**MATERIAL PROVIDED**
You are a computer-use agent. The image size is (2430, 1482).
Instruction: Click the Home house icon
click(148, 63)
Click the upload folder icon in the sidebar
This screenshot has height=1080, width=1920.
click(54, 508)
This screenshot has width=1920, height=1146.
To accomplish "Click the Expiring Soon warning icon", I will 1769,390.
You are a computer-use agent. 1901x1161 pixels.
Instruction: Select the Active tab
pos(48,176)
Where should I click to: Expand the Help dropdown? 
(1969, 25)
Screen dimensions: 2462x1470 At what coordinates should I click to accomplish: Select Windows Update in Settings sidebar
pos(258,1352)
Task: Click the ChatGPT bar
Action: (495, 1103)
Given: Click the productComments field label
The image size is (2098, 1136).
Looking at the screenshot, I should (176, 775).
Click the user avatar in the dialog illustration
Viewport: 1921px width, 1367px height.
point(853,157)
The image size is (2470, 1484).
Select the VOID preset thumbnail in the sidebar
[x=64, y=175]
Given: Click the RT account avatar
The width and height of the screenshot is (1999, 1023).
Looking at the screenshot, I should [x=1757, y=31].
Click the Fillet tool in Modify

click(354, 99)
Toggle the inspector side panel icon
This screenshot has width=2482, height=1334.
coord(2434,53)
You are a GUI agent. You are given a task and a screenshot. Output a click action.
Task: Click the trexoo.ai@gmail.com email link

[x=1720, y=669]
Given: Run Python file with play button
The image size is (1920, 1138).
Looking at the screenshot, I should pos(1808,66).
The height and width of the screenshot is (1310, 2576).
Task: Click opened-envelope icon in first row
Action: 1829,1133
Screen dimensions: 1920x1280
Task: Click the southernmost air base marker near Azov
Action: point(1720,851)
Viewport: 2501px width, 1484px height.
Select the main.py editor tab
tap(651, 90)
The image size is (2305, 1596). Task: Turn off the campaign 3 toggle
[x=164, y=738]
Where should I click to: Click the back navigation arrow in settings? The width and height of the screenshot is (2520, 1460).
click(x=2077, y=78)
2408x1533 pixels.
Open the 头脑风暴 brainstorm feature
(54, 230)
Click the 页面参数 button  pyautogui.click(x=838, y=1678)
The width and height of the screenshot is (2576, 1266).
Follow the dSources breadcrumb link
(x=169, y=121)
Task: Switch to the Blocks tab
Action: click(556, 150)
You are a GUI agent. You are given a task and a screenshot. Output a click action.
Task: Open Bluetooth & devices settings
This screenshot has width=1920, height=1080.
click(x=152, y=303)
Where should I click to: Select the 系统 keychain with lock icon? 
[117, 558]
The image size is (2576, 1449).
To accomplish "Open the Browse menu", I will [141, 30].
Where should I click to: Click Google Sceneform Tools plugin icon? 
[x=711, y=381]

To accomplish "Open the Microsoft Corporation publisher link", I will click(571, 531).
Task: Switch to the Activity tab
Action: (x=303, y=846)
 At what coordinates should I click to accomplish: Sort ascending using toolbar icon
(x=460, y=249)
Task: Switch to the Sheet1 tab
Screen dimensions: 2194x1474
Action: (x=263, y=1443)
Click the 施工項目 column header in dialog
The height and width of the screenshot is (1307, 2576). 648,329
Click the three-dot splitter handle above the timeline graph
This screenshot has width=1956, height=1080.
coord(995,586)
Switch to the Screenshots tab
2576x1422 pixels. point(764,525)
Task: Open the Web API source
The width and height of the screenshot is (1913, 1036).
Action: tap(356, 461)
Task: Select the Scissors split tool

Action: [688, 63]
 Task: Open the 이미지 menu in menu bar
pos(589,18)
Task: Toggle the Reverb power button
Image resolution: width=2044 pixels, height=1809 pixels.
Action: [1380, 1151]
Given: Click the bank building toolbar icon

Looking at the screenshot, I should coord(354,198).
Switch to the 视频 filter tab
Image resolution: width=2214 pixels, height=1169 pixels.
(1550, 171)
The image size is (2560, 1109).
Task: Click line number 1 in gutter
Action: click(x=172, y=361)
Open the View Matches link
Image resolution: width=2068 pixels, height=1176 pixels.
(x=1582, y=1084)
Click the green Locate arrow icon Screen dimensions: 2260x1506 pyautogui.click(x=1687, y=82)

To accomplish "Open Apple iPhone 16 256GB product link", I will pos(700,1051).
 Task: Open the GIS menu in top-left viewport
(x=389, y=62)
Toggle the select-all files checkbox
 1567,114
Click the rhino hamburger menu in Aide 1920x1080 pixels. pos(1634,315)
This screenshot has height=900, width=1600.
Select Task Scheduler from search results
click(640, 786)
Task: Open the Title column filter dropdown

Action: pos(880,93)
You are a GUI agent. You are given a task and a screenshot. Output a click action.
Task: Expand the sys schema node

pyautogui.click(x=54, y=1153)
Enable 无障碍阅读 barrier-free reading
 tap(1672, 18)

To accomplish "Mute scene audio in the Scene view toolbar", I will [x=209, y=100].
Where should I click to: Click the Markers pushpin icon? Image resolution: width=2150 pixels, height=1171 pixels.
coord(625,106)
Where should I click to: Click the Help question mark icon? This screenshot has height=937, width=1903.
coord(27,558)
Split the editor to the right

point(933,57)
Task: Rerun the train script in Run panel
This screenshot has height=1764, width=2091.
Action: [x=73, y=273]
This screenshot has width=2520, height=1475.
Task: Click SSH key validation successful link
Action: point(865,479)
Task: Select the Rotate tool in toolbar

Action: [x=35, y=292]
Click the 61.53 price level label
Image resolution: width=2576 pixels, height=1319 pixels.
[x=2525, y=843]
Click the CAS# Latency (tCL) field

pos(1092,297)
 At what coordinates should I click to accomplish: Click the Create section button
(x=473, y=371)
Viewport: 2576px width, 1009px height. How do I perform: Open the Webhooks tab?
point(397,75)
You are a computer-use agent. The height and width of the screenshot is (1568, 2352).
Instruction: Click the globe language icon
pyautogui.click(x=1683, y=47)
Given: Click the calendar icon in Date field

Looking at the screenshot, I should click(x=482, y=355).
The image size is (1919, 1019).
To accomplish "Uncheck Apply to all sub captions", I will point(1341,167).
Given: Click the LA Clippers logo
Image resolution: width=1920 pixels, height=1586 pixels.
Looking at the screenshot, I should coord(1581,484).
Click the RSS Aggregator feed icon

**DIRECTIONS FOR THIS TASK**
Find how many lines of the records hold the string "panel", then give that number by itself.

**COMPLETED EXERCISE**
2